Bet you thought I'd forgotten this one, didn't you? Actually, I just had to watch it a second time to really form my opinion on it. So yes, here we have the last episode in the second series of Black Mirror, and it seems as though Charlie Brooker has created a mirror himself thematically speaking. In the first series we had episodes about the effect of modern technology on politics, an unsettling dystopian future, and the dangers of our addiction to and excessive use of social media, respectively. This series, it was the other way round. Perhaps not intentional, but I thought it was interesting.
Anyway, The Waldo Moment stars Daniel Rigby as Jamie, a down on his luck comedian who has found relative success on a late night comedy show voicing the offensive animated bear Waldo. After an interview between Waldo and an MP up for election goes viral, Jamie's team persuade him to go after the politician some more, and to stand in the election as the vulgar blue bear in order to gain publicity. But as Jamie gets drawn more into a world he doesn't quite understand, he finds himself snapping at the other nominees, labelling them as "fake", and inadvertently sparking something of a revolution in some citizens.
Of course, it's not all that straightforward. Charlie Brooker has made very sure to explore both sides of the coin in this episode. While he clearly displays the out of touch and precision engineered methods of politicians, he also warn of the dangers of going against the established system and voting based on character alone. Waldo has nothing to offer apart from going against the status quo, and the ramifications of that are clearly outlined in a scene with a Washington agent, and the results hinted at in the closing credits.It's very cleverly done, hence why I needed to watch it a second time to really wrap my head around the message it provides.
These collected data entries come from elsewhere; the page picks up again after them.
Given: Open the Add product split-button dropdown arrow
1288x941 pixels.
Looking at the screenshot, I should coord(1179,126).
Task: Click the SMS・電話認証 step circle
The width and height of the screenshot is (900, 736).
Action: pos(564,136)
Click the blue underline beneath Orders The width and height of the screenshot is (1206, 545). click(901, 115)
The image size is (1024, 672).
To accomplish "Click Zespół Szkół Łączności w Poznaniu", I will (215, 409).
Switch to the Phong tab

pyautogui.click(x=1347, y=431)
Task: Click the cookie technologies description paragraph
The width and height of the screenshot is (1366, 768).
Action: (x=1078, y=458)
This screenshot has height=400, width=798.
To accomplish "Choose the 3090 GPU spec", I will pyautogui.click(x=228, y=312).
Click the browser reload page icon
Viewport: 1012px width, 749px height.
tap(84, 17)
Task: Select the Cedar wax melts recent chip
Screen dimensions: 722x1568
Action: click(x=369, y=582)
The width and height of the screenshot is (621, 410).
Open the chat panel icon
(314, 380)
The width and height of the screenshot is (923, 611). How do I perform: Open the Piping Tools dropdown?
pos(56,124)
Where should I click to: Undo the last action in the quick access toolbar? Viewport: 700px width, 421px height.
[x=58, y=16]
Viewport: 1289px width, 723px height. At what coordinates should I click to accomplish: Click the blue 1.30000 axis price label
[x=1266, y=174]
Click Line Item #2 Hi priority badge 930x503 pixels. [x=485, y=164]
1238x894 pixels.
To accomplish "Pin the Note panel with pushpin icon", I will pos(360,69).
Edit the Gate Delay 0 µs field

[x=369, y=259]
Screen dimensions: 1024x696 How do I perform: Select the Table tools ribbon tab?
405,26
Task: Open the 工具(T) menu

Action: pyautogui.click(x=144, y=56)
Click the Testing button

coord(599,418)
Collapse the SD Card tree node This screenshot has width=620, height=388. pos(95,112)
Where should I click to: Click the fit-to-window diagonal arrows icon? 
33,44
Daniel Rigby is fantastic as the Jamie/Waldo, and the scene in which he delivers his scathing speech against politics is fantastically written and performed, almost on par with the one delivered by Bing in last series' Fifteen Million Merits. But despite the somewhat disturbing message behind the episode it just didn't seem too Black Mirror-like compared to other episodes. A clear reason for this is because it was based on a plot written for a Nathan Barley episode, but I think it could have been easily saved with less of the build up at the beginning, and more explanation of the aftermath. The end credits scenes are probably the most interesting of the episode, but they're so short that it's quite ambiguous as to what has occurred. Perhaps that's intentional, but what's made other episodes great is that you can clearly see what is happening by the end, and the realisation that it could easily happen in our society is chilling. The Waldo Moment was a good episode, well written with acknowledgement of both sides of the debate. But with a little more length and clarity, this could have been fantastic.